▶ **Task item**
Your task is to copy all of the data exactly.

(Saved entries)
[Start of section]
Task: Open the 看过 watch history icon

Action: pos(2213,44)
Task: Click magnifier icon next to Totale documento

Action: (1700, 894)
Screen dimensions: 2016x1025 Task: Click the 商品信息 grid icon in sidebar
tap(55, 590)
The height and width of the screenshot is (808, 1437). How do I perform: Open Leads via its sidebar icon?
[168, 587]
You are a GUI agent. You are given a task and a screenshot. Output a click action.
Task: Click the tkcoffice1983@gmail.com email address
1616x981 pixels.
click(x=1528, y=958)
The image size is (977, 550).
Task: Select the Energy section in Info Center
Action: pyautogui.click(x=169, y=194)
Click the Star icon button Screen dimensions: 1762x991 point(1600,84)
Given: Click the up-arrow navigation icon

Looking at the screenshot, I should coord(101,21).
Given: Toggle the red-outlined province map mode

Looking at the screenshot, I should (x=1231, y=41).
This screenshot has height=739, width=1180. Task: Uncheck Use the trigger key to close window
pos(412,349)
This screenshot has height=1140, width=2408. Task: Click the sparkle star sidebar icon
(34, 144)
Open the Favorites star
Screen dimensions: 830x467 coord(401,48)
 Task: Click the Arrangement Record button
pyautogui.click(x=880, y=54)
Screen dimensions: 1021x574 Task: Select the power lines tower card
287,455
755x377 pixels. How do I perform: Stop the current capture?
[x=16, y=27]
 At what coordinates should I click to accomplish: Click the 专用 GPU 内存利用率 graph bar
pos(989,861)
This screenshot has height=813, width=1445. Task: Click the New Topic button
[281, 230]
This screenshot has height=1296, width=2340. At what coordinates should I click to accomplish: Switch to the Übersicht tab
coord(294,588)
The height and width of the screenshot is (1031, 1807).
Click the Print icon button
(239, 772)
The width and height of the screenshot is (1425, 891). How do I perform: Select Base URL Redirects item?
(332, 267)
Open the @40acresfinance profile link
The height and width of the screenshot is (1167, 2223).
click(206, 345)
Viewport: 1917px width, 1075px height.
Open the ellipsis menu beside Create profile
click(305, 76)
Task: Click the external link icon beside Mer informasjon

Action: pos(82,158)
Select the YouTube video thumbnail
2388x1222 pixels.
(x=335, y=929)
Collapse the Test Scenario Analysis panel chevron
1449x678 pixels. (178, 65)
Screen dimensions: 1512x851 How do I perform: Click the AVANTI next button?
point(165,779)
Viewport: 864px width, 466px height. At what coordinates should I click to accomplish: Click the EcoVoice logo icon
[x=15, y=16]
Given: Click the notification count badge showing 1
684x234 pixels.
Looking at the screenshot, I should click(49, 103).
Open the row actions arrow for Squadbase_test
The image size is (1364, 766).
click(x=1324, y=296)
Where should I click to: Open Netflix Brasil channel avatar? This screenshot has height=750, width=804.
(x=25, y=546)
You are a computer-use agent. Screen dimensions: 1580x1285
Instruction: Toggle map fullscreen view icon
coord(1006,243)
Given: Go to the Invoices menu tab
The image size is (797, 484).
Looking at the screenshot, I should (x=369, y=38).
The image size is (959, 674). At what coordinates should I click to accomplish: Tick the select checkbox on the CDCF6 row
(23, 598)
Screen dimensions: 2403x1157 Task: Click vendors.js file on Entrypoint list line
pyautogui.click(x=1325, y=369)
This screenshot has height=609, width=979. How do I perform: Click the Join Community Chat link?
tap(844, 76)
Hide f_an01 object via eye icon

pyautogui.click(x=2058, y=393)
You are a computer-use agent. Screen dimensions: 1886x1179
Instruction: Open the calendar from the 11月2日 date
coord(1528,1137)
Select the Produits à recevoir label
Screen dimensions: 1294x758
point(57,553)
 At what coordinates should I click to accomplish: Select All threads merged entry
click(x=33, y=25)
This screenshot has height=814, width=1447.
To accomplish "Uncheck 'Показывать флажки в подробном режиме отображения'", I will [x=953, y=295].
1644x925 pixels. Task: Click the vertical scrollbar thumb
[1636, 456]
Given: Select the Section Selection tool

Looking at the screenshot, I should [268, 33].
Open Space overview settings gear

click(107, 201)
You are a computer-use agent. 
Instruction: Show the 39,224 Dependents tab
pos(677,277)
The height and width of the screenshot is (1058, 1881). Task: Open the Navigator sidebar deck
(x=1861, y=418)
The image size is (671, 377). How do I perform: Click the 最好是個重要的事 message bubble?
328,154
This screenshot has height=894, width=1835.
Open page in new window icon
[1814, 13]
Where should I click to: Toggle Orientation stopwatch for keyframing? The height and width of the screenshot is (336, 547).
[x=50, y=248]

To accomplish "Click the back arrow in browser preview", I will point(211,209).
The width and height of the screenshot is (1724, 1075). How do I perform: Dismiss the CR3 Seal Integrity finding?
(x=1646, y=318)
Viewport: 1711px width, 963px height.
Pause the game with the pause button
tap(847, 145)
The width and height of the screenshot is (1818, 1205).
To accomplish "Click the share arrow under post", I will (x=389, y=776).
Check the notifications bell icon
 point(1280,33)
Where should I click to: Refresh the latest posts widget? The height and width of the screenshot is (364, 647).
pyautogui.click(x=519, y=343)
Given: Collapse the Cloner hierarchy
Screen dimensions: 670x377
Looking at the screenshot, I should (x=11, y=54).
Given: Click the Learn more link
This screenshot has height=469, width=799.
[End of section]
▶ **Response for this exercise**
Task: Open the 看过 watch history icon

Action: pos(2213,44)
Task: Click magnifier icon next to Totale documento

Action: (1700, 894)
Screen dimensions: 2016x1025 Task: Click the 商品信息 grid icon in sidebar
tap(55, 590)
The height and width of the screenshot is (808, 1437). How do I perform: Open Leads via its sidebar icon?
[168, 587]
You are a GUI agent. You are given a task and a screenshot. Output a click action.
Task: Click the tkcoffice1983@gmail.com email address
1616x981 pixels.
click(x=1528, y=958)
The image size is (977, 550).
Task: Select the Energy section in Info Center
Action: pyautogui.click(x=169, y=194)
Click the Star icon button Screen dimensions: 1762x991 point(1600,84)
Given: Click the up-arrow navigation icon

Looking at the screenshot, I should coord(101,21).
Given: Toggle the red-outlined province map mode

Looking at the screenshot, I should (x=1231, y=41).
This screenshot has height=739, width=1180. Task: Uncheck Use the trigger key to close window
pos(412,349)
This screenshot has height=1140, width=2408. Task: Click the sparkle star sidebar icon
(34, 144)
Open the Favorites star
Screen dimensions: 830x467 coord(401,48)
 Task: Click the Arrangement Record button
pyautogui.click(x=880, y=54)
Screen dimensions: 1021x574 Task: Select the power lines tower card
287,455
755x377 pixels. How do I perform: Stop the current capture?
[x=16, y=27]
 At what coordinates should I click to accomplish: Click the 专用 GPU 内存利用率 graph bar
pos(989,861)
This screenshot has height=813, width=1445. Task: Click the New Topic button
[281, 230]
This screenshot has height=1296, width=2340. At what coordinates should I click to accomplish: Switch to the Übersicht tab
coord(294,588)
The height and width of the screenshot is (1031, 1807).
Click the Print icon button
(239, 772)
The width and height of the screenshot is (1425, 891). How do I perform: Select Base URL Redirects item?
(332, 267)
Open the @40acresfinance profile link
The height and width of the screenshot is (1167, 2223).
click(206, 345)
Viewport: 1917px width, 1075px height.
Open the ellipsis menu beside Create profile
click(305, 76)
Task: Click the external link icon beside Mer informasjon

Action: pos(82,158)
Select the YouTube video thumbnail
2388x1222 pixels.
(x=335, y=929)
Collapse the Test Scenario Analysis panel chevron
1449x678 pixels. (178, 65)
Screen dimensions: 1512x851 How do I perform: Click the AVANTI next button?
point(165,779)
Viewport: 864px width, 466px height. At what coordinates should I click to accomplish: Click the EcoVoice logo icon
[x=15, y=16]
Given: Click the notification count badge showing 1
684x234 pixels.
Looking at the screenshot, I should click(49, 103).
Open the row actions arrow for Squadbase_test
The image size is (1364, 766).
click(x=1324, y=296)
Where should I click to: Open Netflix Brasil channel avatar? This screenshot has height=750, width=804.
(x=25, y=546)
You are a computer-use agent. Screen dimensions: 1580x1285
Instruction: Toggle map fullscreen view icon
coord(1006,243)
Given: Go to the Invoices menu tab
The image size is (797, 484).
Looking at the screenshot, I should (x=369, y=38).
The image size is (959, 674). At what coordinates should I click to accomplish: Tick the select checkbox on the CDCF6 row
(23, 598)
Screen dimensions: 2403x1157 Task: Click vendors.js file on Entrypoint list line
pyautogui.click(x=1325, y=369)
This screenshot has height=609, width=979. How do I perform: Click the Join Community Chat link?
tap(844, 76)
Hide f_an01 object via eye icon

pyautogui.click(x=2058, y=393)
You are a computer-use agent. Screen dimensions: 1886x1179
Instruction: Open the calendar from the 11月2日 date
coord(1528,1137)
Select the Produits à recevoir label
Screen dimensions: 1294x758
point(57,553)
 At what coordinates should I click to accomplish: Select All threads merged entry
click(x=33, y=25)
This screenshot has height=814, width=1447.
To accomplish "Uncheck 'Показывать флажки в подробном режиме отображения'", I will [x=953, y=295].
1644x925 pixels. Task: Click the vertical scrollbar thumb
[1636, 456]
Given: Select the Section Selection tool

Looking at the screenshot, I should [268, 33].
Open Space overview settings gear

click(107, 201)
You are a computer-use agent. 
Instruction: Show the 39,224 Dependents tab
pos(677,277)
The height and width of the screenshot is (1058, 1881). Task: Open the Navigator sidebar deck
(x=1861, y=418)
The image size is (671, 377). How do I perform: Click the 最好是個重要的事 message bubble?
328,154
This screenshot has height=894, width=1835.
Open page in new window icon
[1814, 13]
Where should I click to: Toggle Orientation stopwatch for keyframing? The height and width of the screenshot is (336, 547).
[x=50, y=248]

To accomplish "Click the back arrow in browser preview", I will point(211,209).
The width and height of the screenshot is (1724, 1075). How do I perform: Dismiss the CR3 Seal Integrity finding?
(x=1646, y=318)
Viewport: 1711px width, 963px height.
Pause the game with the pause button
tap(847, 145)
The width and height of the screenshot is (1818, 1205).
To accomplish "Click the share arrow under post", I will (x=389, y=776).
Check the notifications bell icon
 point(1280,33)
Where should I click to: Refresh the latest posts widget? The height and width of the screenshot is (364, 647).
pyautogui.click(x=519, y=343)
Given: Collapse the Cloner hierarchy
Screen dimensions: 670x377
Looking at the screenshot, I should (x=11, y=54).
Given: Click the Learn more link
This screenshot has height=469, width=799.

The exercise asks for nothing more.